The protest vigil has taken place every May for 16 years, and is jointly organised by CSW, the Eritrean Orthodox Church in the UK, Church in Chains, Human Rights Concern Eritrea and Release Eritrea. It marks the anniversary of the Eritrean government’s effective outlawing of religious practices not affiliated with the Catholic, Evangelical Lutheran and Orthodox Christian denominations or Sunni Islam in May 2002, and the ensuing and ongoing campaign of arrests, which at its peak saw at least 3000 Christians of all denominations detained arbitrarily.
The protest vigil generally commences in the afternoon and is planned well in advance. As a few of the organisers arrived early to make preparations, they found counter-protesters had spread out across the area where the vigil normally occurs, having notified local police of their “all-day event” on the previous evening. Several male counter protestors, who approached the organisers, told them to “leave this area because there are many more of us than you.” Another asked: “where is Martin Plaut?” referring to a British journalist who was lured to a café near the British library and assaulted. They also began videotaping the Eritrean organisers.
The protest vigil was shifted to an area on the opposite side of the road close to the Embassy, and it continued as planned, despite loud music, singing, dancing, chants and gesticulations from counter-protestors.
Speaking at the new location outside the Eritrean Embassy, Dr Berhane Asmelash of Release Eritrea said: “Every year thousands of Eritreans are perishing in the Mediterranean Sea, trying to flee from the government. In 2001, the government arrested journalists and some who asked for reform, and until now they are in prison, and in 2002 the Eritrean government shut all churches, and until now none of them have been opened and a lot of officials are still in prison, hundreds of them. Even last week some Christians were arrested. In Eritrea it is bad for everybody.”
Other speakers included Father Shenouda of the Eritrean Orthodox Church, and Elsa Chyrum of Human Rights Concern Eritrea, who said: “Nothing has changed in Eritrea since the rapprochement with Ethiopia. They are fleeing from imprisonment without trial, torture, persecution, and above all the lifetime national service for every young man or woman over 18 years of age.”

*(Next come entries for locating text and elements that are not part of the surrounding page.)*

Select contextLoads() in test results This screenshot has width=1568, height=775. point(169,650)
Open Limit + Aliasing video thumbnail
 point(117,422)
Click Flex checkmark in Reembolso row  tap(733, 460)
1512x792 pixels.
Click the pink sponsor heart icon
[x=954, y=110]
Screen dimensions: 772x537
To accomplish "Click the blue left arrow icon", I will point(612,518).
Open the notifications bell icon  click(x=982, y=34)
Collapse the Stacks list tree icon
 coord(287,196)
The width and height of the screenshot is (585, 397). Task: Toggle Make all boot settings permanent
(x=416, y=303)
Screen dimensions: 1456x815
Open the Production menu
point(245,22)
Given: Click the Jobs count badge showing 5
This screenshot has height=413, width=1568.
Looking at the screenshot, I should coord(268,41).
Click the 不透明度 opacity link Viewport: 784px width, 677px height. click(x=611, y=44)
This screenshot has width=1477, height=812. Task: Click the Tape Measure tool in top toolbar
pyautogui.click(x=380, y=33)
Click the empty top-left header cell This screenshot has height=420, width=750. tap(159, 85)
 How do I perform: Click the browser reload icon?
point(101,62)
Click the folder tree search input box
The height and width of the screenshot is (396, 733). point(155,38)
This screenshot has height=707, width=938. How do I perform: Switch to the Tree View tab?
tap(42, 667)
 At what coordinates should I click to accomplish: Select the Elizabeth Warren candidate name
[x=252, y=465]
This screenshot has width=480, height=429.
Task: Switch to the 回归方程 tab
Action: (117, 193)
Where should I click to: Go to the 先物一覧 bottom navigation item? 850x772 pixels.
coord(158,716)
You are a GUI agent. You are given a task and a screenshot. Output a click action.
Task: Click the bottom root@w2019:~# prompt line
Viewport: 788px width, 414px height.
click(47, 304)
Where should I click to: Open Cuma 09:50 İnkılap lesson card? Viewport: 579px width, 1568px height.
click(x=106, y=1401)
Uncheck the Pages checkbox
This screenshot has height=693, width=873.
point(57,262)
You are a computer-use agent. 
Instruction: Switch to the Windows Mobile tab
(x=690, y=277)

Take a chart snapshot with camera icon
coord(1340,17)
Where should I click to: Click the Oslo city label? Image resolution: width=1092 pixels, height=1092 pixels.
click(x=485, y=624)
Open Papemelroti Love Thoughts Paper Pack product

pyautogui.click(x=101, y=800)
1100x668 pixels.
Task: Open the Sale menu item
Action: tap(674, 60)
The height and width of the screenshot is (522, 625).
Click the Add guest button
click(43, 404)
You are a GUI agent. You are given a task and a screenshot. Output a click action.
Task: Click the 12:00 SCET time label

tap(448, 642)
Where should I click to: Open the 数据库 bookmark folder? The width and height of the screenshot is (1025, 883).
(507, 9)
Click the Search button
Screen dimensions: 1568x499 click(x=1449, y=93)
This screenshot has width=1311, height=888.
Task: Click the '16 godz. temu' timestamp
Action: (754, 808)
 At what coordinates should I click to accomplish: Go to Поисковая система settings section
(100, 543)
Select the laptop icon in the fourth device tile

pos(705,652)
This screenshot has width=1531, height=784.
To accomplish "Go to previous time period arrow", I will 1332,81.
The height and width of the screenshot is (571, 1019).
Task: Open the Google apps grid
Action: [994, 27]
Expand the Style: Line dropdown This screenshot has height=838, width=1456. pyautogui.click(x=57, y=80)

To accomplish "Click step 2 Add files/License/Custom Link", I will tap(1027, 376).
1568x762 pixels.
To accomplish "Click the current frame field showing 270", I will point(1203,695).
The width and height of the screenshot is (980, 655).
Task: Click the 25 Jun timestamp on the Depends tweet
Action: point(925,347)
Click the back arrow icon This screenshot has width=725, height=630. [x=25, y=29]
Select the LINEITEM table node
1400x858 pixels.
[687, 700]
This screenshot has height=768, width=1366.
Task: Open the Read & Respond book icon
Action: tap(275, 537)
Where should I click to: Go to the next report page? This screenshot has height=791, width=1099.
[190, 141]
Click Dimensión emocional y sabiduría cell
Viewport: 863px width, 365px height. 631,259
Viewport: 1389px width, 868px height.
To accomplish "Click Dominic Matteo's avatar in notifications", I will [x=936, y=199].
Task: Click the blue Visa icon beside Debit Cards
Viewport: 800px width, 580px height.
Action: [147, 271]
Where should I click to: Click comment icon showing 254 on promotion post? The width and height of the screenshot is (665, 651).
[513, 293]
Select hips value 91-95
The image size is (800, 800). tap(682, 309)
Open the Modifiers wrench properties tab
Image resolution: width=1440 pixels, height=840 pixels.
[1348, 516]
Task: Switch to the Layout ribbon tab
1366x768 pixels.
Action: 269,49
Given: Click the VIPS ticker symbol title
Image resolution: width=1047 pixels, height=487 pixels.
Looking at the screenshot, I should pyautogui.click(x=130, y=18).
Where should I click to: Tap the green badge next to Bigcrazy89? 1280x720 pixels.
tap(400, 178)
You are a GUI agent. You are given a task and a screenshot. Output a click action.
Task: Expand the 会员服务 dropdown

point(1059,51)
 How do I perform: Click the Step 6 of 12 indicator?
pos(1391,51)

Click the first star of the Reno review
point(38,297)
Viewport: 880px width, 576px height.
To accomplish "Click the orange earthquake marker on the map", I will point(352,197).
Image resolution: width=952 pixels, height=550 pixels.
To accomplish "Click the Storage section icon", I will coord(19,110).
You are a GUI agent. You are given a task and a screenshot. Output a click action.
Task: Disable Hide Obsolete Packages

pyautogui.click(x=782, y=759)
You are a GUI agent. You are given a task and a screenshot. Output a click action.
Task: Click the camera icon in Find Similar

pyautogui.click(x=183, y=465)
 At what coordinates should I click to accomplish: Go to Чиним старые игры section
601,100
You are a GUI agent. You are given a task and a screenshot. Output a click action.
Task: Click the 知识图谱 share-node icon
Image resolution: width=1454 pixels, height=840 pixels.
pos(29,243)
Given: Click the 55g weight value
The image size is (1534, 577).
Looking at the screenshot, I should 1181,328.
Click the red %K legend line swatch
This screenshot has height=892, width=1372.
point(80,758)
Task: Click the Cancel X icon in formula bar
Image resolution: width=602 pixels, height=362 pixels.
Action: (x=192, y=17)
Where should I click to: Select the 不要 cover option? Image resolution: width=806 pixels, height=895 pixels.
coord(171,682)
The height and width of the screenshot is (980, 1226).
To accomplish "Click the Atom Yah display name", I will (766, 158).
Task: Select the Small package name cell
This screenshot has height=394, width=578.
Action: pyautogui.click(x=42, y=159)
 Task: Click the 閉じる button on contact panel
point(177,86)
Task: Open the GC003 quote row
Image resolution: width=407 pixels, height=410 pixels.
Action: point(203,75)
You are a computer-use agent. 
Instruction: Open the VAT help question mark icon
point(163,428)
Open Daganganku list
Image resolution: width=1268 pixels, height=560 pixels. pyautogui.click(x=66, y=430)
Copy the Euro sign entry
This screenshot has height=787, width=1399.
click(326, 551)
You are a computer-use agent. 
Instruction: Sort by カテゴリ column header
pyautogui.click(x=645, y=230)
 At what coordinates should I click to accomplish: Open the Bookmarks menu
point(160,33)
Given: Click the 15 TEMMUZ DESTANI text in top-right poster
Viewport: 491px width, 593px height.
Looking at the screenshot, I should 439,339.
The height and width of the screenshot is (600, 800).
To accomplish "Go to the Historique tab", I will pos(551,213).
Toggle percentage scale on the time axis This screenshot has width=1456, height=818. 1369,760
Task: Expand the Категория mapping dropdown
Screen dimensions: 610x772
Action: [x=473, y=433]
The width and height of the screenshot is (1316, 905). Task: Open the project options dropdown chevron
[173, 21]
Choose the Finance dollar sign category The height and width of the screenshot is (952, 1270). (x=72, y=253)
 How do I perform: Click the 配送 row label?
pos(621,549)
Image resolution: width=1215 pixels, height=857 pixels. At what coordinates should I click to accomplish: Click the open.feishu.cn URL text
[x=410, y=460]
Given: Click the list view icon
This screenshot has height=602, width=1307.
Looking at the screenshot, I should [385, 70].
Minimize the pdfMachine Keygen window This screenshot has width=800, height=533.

In other developments, 30 Christians were arrested on 17 May, as they gathered in two locations in Godaif, an area situated around south of the capital, Asmara. This follows reports of the arrest of 141 Christians, including 14 minors, in the Maitemenai district of Asmara, on or around 10 May, who were reportedly transported to separate detention centres according to their gender. Fifty of these detainees are now reported to have been released.
CSW’s Chief Executive Mervyn Thomas said: “CSW has been protesting peacefully outside the Eritrean Embassy every year for the past 16 years, and the fact that the Eritrean authorities organised a counter-protest this year means we are making an impact. We were not intimidated by any aggressive displays, and will continue our yearly vigil at that venue until every prisoner of conscience is free. We remain concerned for those who were arrested recently merely for exercising their right to freedom of religion or belief as articulated in the International Covenant on Civil and Political Rights, to which Eritrea is party, and Eritrea’s ratified constitution, which the government has failed to implement since May 1997. Clearly, grave violations are continuing even as Eritrea occupies a seat on the Human Rights Council (HRC). We therefore urge Member States to facilitate the renewal of the special rapporteur’s mandate during the upcoming HRC session in order to guarantee continued human rights monitoring, to assist in advancing accountability for atrocity crimes identified in the 2016 report of the Commission of Inquiry, and to enable the development and implementation of time-bound benchmarks for improvements in human rights.”